We may, therefore, even in face of Professor Child, regard Mary Hamilton as an old example of popular perversion of history in ballad, not as “one of the very latest,” and also “one of the very best” of Scottish popular ballads.

Rob Roy shows the same power of perversion. It was not Rob Roy but his sons, Robin Oig (who shot Maclaren at the plough-tail), and James Mohr (alternately the spy, the Jacobite, and the Hanoverian spy once more), who carried off the heiress of Edenbelly. Indeed a kind of added epilogue, in a different measure, proves that a poet was aware of the facts, and wished to correct his predecessor.

Such then are ballads, in relation to legend and history. They are, on the whole, with exceptions, absolutely popular in origin, composed by men of the people for the people, and then diffused among and altered by popular reciters. In England they soon won their way into printed stall copies, and were grievously handled and moralized by the hack editors.

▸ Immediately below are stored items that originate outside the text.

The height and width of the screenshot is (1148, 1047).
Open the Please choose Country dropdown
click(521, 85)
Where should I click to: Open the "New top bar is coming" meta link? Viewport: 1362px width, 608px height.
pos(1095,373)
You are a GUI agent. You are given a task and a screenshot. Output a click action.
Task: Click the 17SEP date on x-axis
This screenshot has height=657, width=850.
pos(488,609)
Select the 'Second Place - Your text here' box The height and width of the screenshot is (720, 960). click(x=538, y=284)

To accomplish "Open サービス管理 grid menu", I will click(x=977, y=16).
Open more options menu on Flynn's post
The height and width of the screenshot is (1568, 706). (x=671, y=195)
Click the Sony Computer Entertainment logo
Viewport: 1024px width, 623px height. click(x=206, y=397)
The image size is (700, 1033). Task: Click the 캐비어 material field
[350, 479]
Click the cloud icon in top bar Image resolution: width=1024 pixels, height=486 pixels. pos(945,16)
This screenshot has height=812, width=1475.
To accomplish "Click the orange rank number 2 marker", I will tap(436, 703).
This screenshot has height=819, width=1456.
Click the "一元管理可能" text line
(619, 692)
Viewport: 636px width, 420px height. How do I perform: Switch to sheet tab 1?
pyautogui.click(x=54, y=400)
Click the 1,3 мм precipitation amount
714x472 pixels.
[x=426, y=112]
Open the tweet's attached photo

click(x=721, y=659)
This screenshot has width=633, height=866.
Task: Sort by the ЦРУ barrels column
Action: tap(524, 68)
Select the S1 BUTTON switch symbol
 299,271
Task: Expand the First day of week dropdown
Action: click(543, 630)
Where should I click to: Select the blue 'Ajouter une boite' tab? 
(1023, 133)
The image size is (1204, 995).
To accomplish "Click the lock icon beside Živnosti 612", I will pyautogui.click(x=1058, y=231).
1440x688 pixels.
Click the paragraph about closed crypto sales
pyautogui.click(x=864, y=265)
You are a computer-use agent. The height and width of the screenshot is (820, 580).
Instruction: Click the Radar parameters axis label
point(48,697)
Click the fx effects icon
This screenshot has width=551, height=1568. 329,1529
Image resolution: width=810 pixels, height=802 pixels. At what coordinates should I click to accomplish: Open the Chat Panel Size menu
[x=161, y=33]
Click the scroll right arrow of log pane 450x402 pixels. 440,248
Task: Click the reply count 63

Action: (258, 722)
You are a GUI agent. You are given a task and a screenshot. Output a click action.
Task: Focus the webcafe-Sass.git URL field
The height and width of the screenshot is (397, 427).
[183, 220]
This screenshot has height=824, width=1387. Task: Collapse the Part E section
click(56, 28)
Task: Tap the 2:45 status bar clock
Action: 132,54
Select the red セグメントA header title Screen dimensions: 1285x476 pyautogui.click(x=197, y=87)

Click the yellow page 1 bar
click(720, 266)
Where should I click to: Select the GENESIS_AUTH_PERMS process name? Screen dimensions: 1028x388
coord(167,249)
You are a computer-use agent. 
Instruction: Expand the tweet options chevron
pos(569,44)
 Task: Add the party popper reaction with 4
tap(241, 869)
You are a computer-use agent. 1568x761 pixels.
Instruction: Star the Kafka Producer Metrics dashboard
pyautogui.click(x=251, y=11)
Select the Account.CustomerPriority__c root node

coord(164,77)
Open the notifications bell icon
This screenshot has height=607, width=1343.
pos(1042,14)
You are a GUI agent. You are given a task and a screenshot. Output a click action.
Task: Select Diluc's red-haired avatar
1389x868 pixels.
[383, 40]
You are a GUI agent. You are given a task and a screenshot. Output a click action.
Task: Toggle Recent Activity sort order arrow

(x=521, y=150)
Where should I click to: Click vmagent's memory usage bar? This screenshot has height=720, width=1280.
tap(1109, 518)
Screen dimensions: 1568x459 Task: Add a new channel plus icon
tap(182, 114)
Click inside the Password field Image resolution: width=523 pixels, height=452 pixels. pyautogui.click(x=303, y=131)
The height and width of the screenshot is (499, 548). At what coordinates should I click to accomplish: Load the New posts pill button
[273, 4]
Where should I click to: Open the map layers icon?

No ballad has a stranger history than The Loving Ballad of Lord Bateman, illustrated by the pencils of Cruikshank and Thackeray. Their form is a ludicrous cockney perversion, but it retains the essence. Bateman, a captive of “this Turk,” is beloved by the Turk’s daughter (a staple incident of old French romance), and by her released. The lady after seven years rejoins Lord Bateman: he has just married a local bride, but “orders another marriage,” and sends home his bride “in a coach and three.” This incident is stereotyped in the ballads and occurs in an example in the Romaic. {2}

Now Lord Bateman is Young Bekie in the Scotch ballads, who becomes Young Beichan, Young Bichem, and so forth, and has adventures identical with those of Lord Bateman, though the proud porter in the Scots version is scarcely so prominent and illustrious. As Motherwell saw, Bekie (Beichan, Buchan, Bateman) is really Becket, Gilbert Becket, father of Thomas of Canterbury. Every one has heard how HIS Saracen bride sought him in London. (Robert of Gloucester’s Life and Martyrdom of Thomas Becket, Percy Society. See Child’s Introduction, IV., i. 1861, and Motherwell’s Minstrelsy, p. xv., 1827.) The legend of the dissolved marriage is from the common stock of ballad lore, Motherwell found an example in the state of Cantefable, alternate prose and verse, like Aucassin and Nicolette. Thus the cockney rhyme descends from the twelfth century.

Such are a few of the curiosities of the ballad. The examples selected are chiefly chosen for their romantic charm, and for the spirit of the Border raids which they record. A few notes are added in an appendix. The text is chosen from among the many variants in Child’s learned but still unfinished collection, and an effort has been made to choose the copies which contain most poetry with most signs of uncontaminated originality. In a few cases Sir Walter Scott’s versions, though confessedly “made up,” are preferred. Perhaps the editor may be allowed to say that he does not merely plough with Professor Child’s heifer, but has made a study of ballads from his boyhood.

This fact may exempt him, even in the eyes of too patriotic American critics, from “the common blame of a plagiary.” Indeed, as Professor Child has not yet published his general theory of the Ballad, the editor does not know whether he agrees with the ideas here set forth.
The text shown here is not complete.